There has been a manor house on the site since around 1284, the estate at the time being in the possession of the de Pykeford family. Geoffrey de Pykeford, a crusader, was lord of the manor from 1272 and built the local church of St Michael, which contains an oak effigy of Sir John who died in 1285. Eventually, however, the family had to sell the estate to the church in the 1330s in order to repay debts.

Thomas Ottley bought the Manor of Pitchford in 1473. The present house was built c.1560 for Adam Ottley, a Shrewsbury wool merchant, and possibly incorporated elements of the previous medieval structure. The estate remained in the Ottley family until the death of his descendant, another Adam Ottley in 1807. The hall and estate then passed to Hon. Charles C. C. Jenkinson, second son of the 1st Earl of Liverpool and later to his daughter Louisa and son-in-law John Cotes. In the last quarter of the 19th century, John's son Charles Cotes commissioned the London architect George Devey to renovate and upgrade the house, which included the removal of the south side of the courtyard and installation of replacement windows, baths and water closets.
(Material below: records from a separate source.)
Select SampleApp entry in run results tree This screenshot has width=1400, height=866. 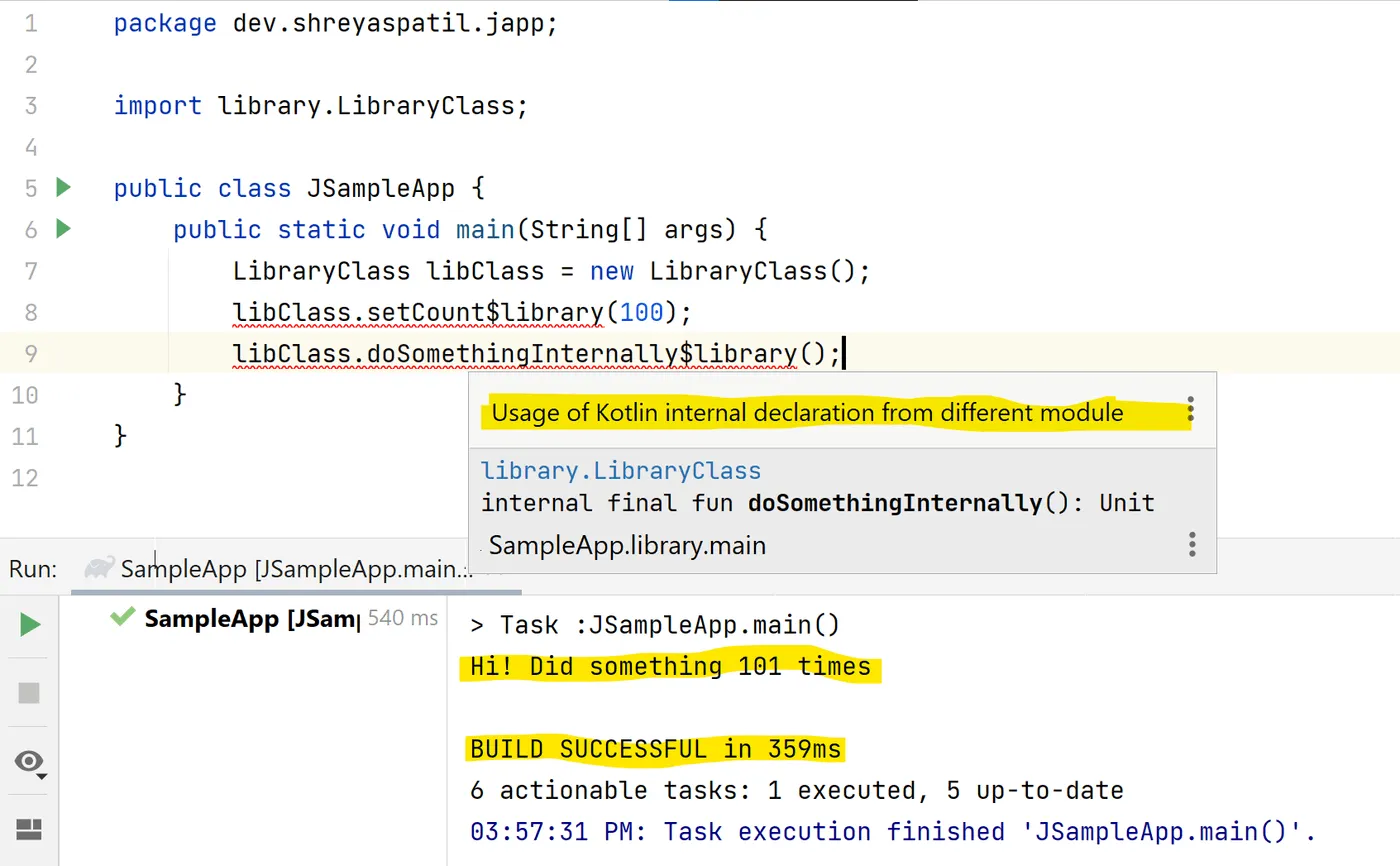point(250,618)
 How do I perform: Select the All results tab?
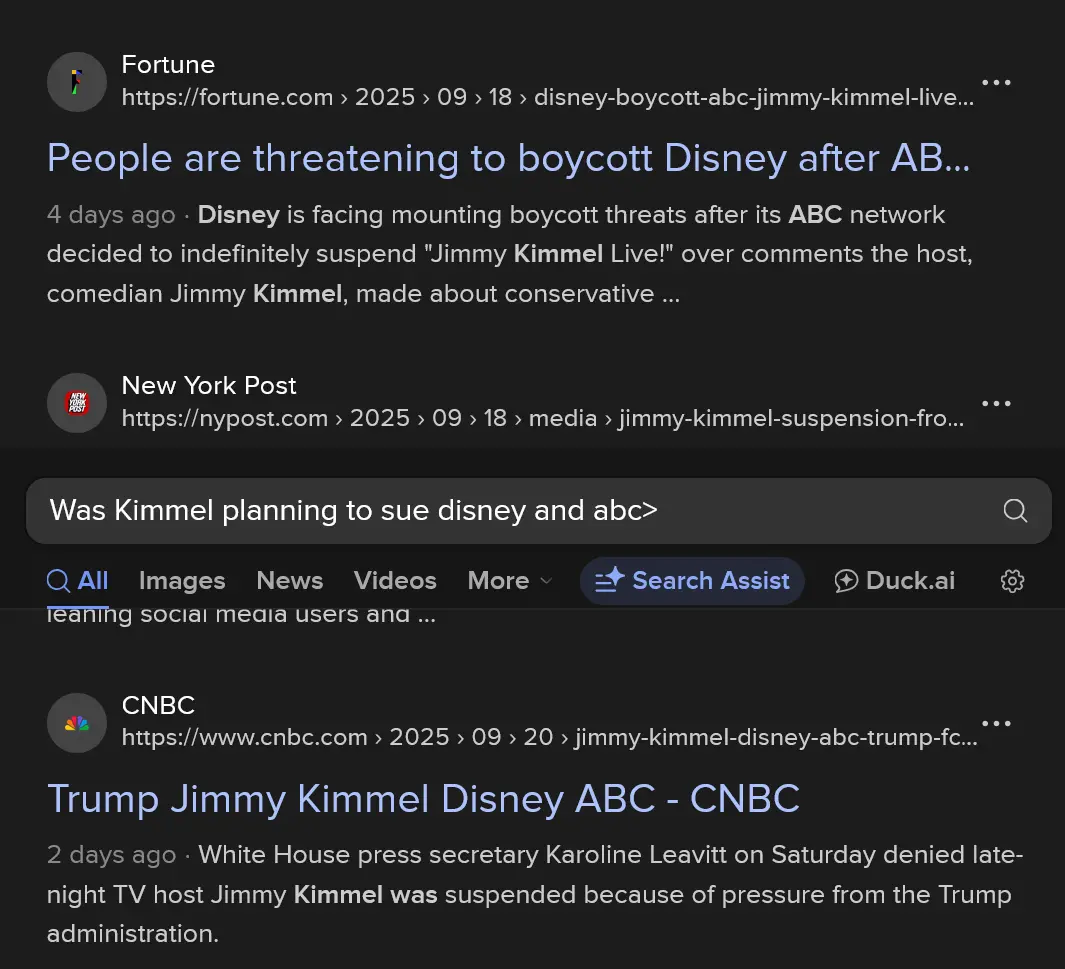coord(78,581)

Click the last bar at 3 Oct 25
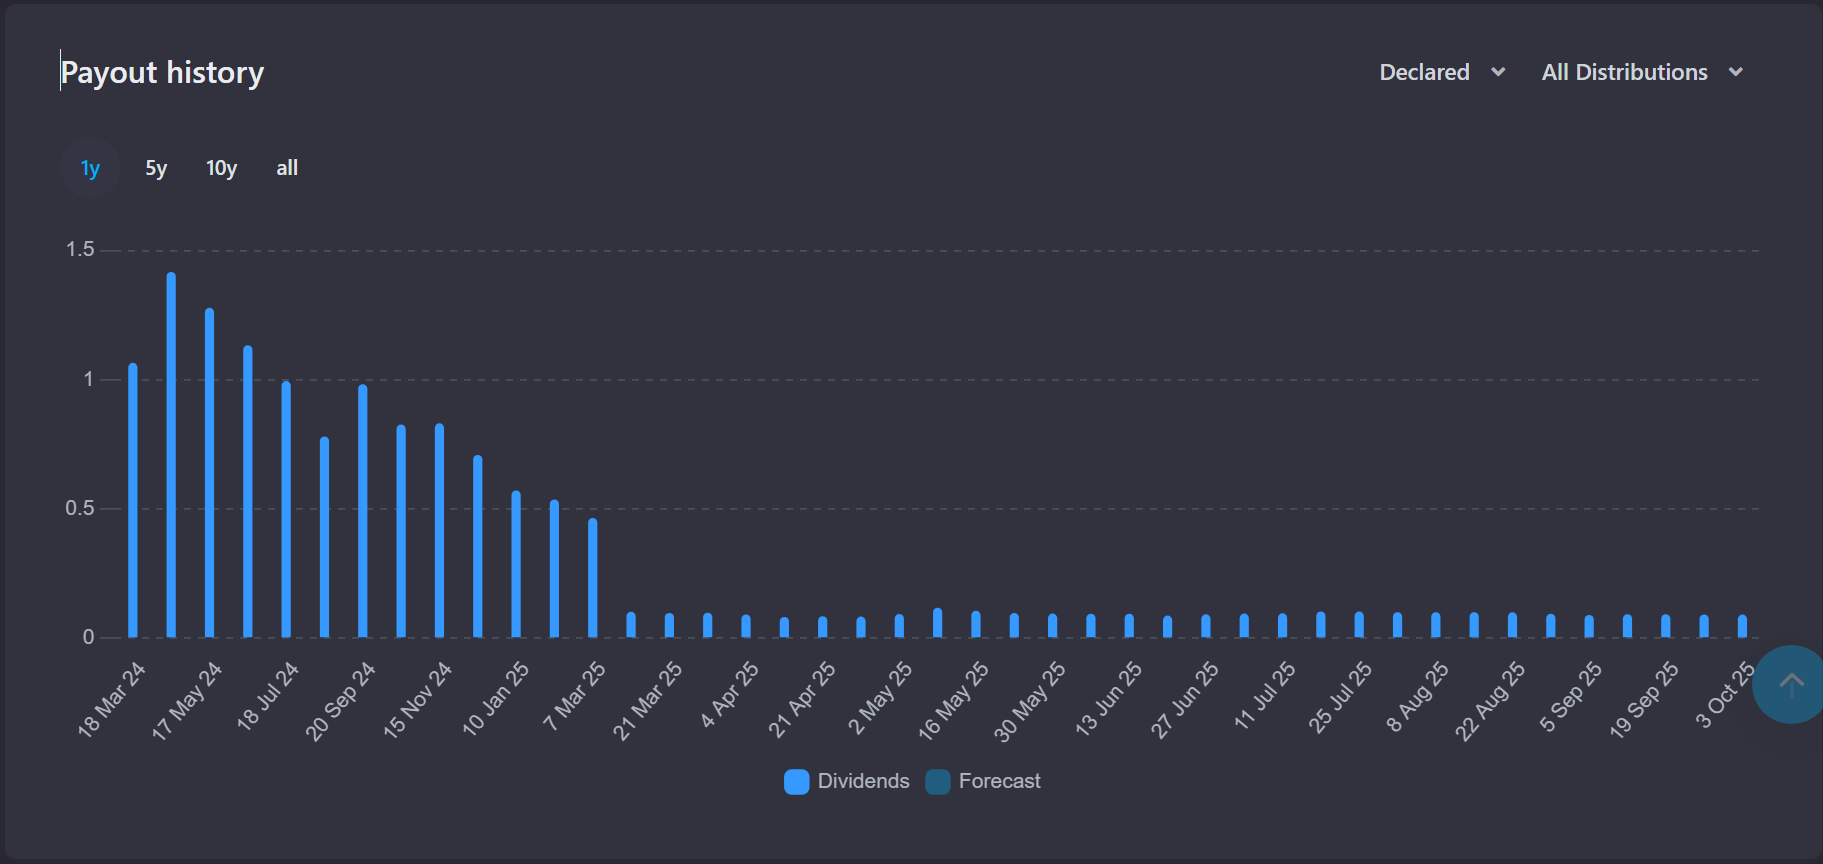coord(1742,626)
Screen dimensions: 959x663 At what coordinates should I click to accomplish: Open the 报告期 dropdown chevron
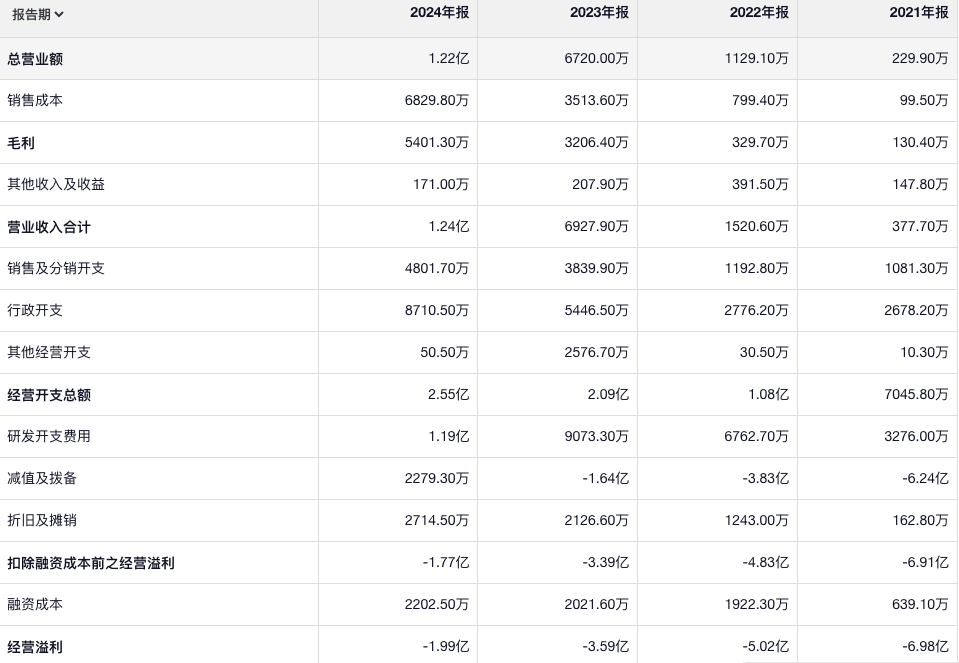(59, 15)
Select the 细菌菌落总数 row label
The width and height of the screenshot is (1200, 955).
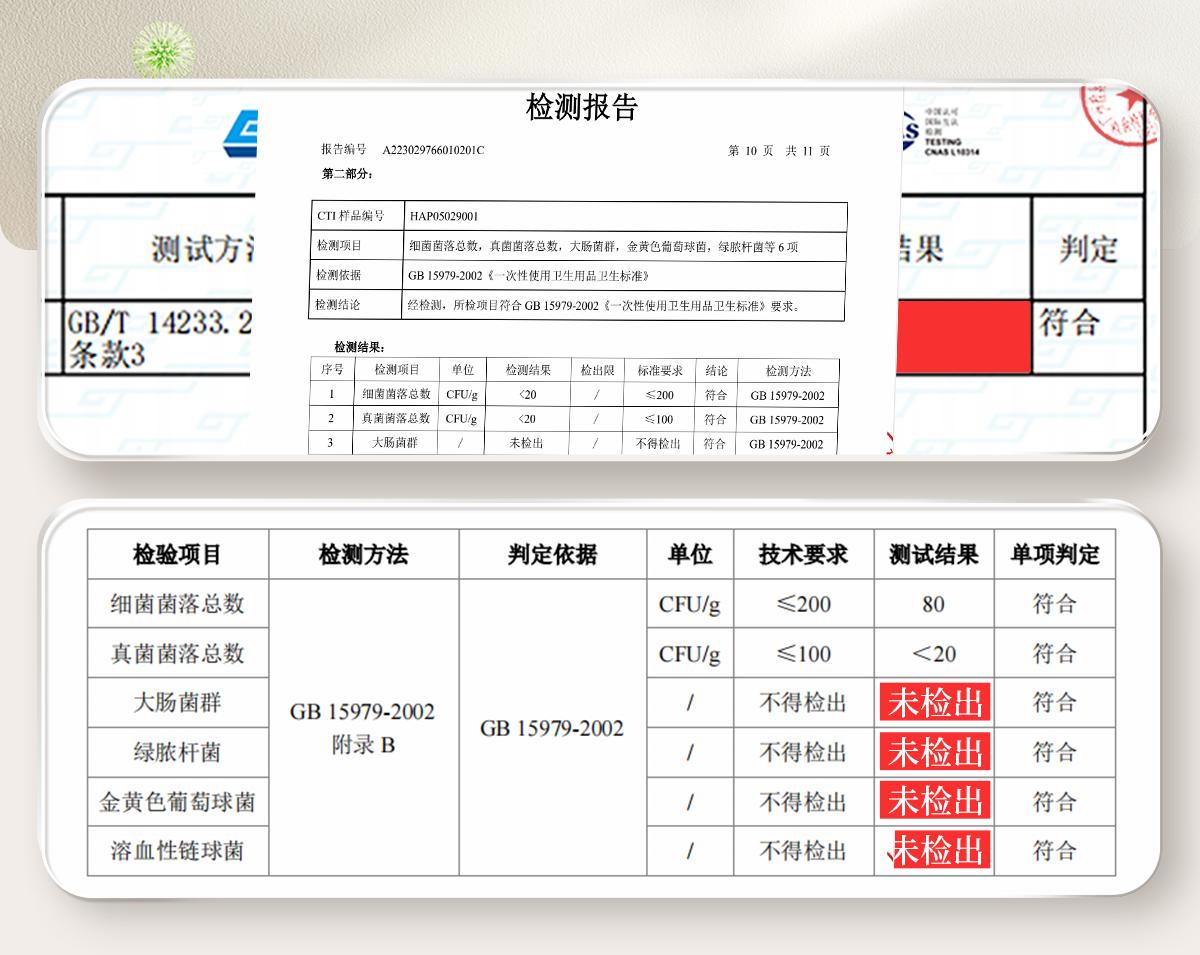tap(177, 604)
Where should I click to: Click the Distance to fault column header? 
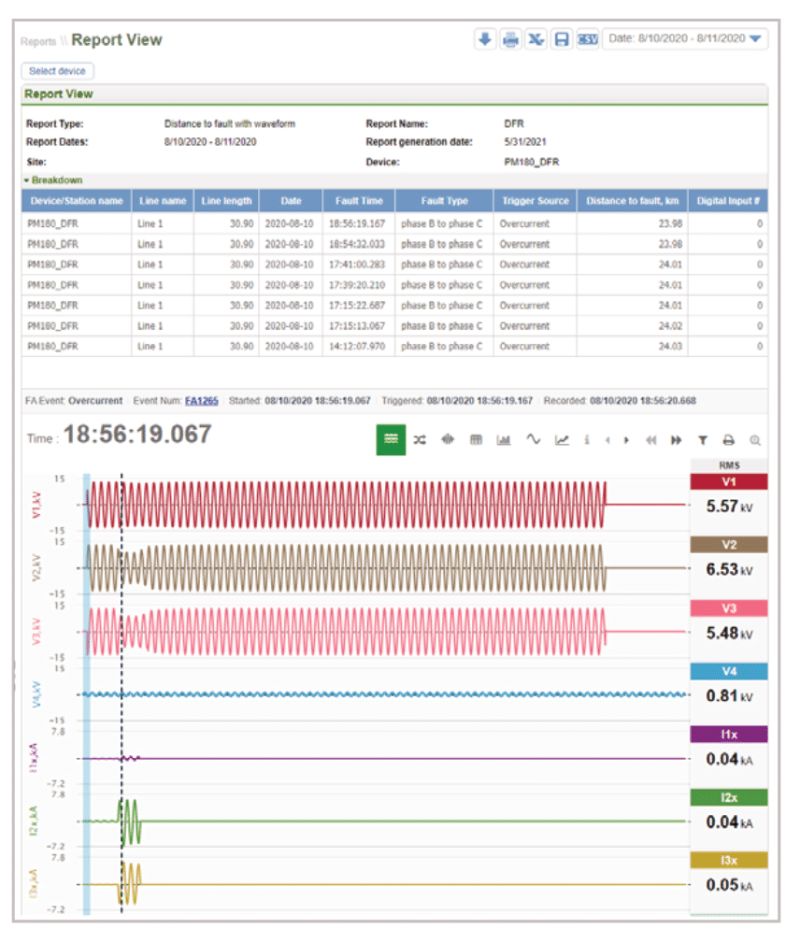[632, 201]
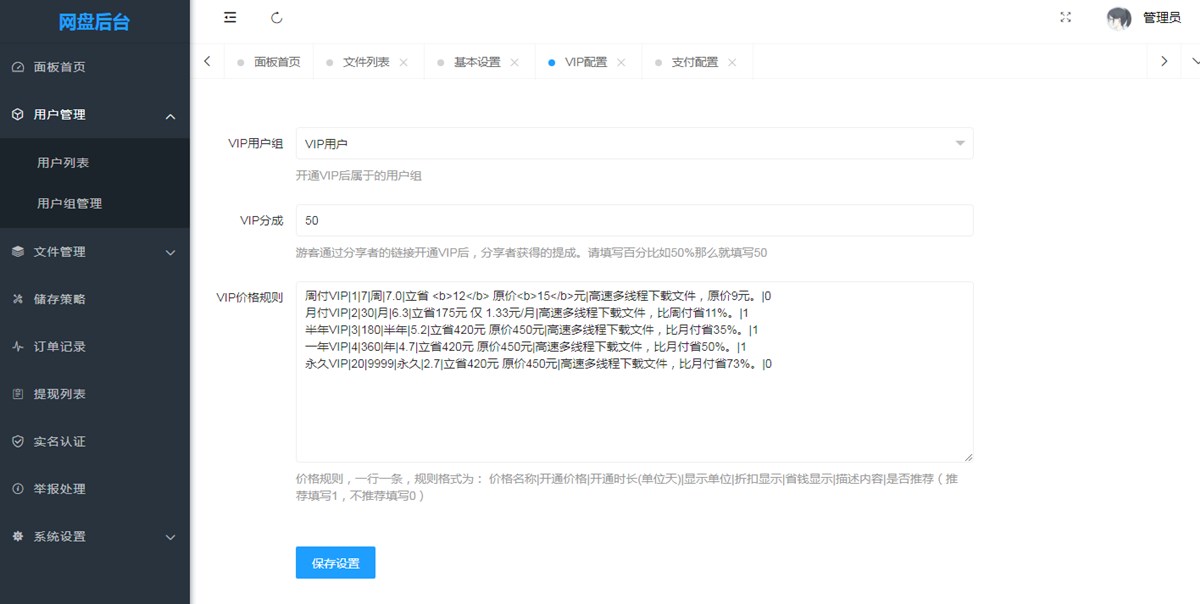1200x604 pixels.
Task: Switch to the 基本设置 tab
Action: tap(476, 62)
Charles died unmarried and the estate passed by 1918 to his brother-in-law Sir Charles Grant. His son Robin Grant bequeathed it in 1972 to his stepdaughter Caroline Colthurst, who was married to Oliver Colthurst, a younger son of Sir Richard Colthurst, 8th Baronet Colthurst.

During the Civil War, Prince Rupert, nephew of King Charles I, was concealed from the Roundheads in the priest hole at Pitchford Hall after the fall of Shrewsbury. The house was visited in 1832 by Princess (later Queen) Victoria, who watched a fox hunt from the treehouse, and in her diary described the hall as "A curious looking but very comfortable house. It is striped black and white, and in the shape of a cottage." The house formerly contained a sketch of a mounted guardsman that she made during her stay.

In 1935 the Duke and Duchess of York (later King George VI and Queen Elizabeth) visited the house. During the Second World War, Pitchford was one of the country retreats selected to house the royal family should they need to be evacuated from the capital in case of an invasion. Other stately homes in England were selected as backups, with Hatley Castle, on Vancouver Island in Canada as the final option in case German troops reached the Midlands. If that last resort option was required, the family was to travel to Holyhead for transport to Canada by the Royal Navy.

By the 20th century, the house was again in need of major renovations. The Colthursts began work under the guidance of English Heritage and Andrew Arrol. The house was opened to the public beginning in 1990.

In 1992, to satisfy obligations incurred by Oliver Colthurst as a member of Lloyd's of London with unlimited liability, the contents of the house were sold at auction and the house itself, which the National Trust had been unable to raise the money to purchase, was sold to a Kuwaiti princess. It was left vacant and fell into disrepair. As of 2005 English Heritage classified its condition as "fair", and it was placed on Historic England's Buildings at Risk Register. The Colthursts' younger daughter Rowena Colthurst and her husband James Nason repurchased it in 2016, and have committed to reopening it after a major restoration under a Section 106 planning agreement. The west wing had been renovated and made available for holiday rental by 2019. The orangery has been converted to an events space and the library restored in Tudor Gothic style, and the owners are attempting to repurchase furnishings and art sold in 1992.

The former Great Western Railway Hall class locomotive No 4953, built in 1929 and now running on the Epping Ongar Railway, was named Pitchford Hall.